> [Assignment]: Please filter the data below down to the lines holding the string "computer".

> [Data records]:
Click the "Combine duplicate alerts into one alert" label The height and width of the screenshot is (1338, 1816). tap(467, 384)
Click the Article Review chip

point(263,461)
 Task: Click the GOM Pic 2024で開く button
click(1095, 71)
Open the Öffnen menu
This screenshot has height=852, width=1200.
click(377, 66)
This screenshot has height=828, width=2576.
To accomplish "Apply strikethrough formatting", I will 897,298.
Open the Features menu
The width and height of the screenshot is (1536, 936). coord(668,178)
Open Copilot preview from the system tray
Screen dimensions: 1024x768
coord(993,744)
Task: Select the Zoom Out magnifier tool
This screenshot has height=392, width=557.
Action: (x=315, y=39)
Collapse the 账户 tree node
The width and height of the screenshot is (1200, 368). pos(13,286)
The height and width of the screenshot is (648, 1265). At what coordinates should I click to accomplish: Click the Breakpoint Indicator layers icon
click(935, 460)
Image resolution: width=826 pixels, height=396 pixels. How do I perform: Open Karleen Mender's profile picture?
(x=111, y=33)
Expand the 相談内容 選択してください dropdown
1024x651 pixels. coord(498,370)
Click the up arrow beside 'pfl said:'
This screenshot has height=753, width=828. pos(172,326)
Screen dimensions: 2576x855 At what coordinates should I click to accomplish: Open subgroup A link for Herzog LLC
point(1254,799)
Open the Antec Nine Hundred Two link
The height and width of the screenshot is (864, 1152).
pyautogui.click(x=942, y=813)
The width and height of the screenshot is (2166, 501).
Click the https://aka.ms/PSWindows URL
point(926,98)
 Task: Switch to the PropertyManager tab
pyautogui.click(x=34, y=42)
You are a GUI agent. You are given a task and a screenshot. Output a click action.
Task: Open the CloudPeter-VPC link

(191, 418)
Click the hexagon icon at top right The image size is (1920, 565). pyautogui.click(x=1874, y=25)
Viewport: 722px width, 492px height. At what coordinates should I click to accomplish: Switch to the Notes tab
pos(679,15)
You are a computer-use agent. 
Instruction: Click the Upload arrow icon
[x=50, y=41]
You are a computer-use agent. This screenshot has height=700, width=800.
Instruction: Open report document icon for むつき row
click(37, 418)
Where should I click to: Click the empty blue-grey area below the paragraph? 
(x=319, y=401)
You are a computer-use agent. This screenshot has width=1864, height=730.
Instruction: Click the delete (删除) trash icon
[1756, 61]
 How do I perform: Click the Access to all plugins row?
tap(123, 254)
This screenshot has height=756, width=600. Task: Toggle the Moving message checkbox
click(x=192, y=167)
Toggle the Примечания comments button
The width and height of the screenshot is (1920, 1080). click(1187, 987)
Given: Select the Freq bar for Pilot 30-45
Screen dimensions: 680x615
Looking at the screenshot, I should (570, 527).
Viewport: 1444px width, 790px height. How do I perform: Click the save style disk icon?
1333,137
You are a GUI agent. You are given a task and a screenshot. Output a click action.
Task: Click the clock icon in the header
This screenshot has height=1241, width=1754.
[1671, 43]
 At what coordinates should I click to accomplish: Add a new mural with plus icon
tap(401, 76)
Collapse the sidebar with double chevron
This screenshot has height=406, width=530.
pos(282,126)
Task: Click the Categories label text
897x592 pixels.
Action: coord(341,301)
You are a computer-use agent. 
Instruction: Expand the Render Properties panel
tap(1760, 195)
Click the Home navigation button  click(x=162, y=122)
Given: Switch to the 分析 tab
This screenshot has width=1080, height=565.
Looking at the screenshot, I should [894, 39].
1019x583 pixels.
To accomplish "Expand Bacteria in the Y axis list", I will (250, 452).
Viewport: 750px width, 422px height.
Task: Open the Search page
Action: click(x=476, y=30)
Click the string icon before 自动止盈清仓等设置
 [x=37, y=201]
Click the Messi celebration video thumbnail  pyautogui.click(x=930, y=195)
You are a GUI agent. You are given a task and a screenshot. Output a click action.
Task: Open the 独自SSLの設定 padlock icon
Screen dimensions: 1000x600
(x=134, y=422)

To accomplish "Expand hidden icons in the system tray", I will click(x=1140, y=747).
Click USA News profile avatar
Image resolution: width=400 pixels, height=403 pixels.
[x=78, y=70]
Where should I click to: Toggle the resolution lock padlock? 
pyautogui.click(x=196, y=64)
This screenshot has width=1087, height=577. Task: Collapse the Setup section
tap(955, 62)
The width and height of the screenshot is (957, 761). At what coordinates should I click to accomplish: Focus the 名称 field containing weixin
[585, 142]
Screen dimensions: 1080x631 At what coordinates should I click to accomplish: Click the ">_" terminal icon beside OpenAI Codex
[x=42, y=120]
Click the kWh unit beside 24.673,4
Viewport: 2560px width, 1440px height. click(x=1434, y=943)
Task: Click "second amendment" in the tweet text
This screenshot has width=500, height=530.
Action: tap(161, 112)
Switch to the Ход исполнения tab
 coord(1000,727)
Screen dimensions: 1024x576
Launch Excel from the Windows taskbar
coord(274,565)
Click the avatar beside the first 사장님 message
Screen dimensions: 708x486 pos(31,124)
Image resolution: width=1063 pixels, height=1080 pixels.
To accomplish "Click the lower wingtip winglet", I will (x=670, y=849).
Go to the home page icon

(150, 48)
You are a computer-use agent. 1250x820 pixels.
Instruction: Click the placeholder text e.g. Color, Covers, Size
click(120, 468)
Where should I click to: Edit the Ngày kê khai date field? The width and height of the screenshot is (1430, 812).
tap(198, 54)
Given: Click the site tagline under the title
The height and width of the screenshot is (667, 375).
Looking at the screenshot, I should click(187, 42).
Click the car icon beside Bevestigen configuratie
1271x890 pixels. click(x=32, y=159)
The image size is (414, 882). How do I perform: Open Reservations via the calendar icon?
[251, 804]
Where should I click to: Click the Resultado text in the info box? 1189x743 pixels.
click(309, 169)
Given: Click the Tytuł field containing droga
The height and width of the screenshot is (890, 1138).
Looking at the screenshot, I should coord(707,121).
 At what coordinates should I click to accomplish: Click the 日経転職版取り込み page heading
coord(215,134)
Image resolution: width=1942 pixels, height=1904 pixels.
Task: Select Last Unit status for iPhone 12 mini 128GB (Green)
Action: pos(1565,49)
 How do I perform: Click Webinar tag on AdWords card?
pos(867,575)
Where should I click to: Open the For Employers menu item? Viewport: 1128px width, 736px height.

> [Output for this exercise]:
You are a computer-use agent. 
You are a computer-use agent. This screenshot has height=700, width=800.
You are a computer-use agent. This screenshot has width=1864, height=730.
You are a computer-use agent. 
You are a computer-use agent. 1250x820 pixels.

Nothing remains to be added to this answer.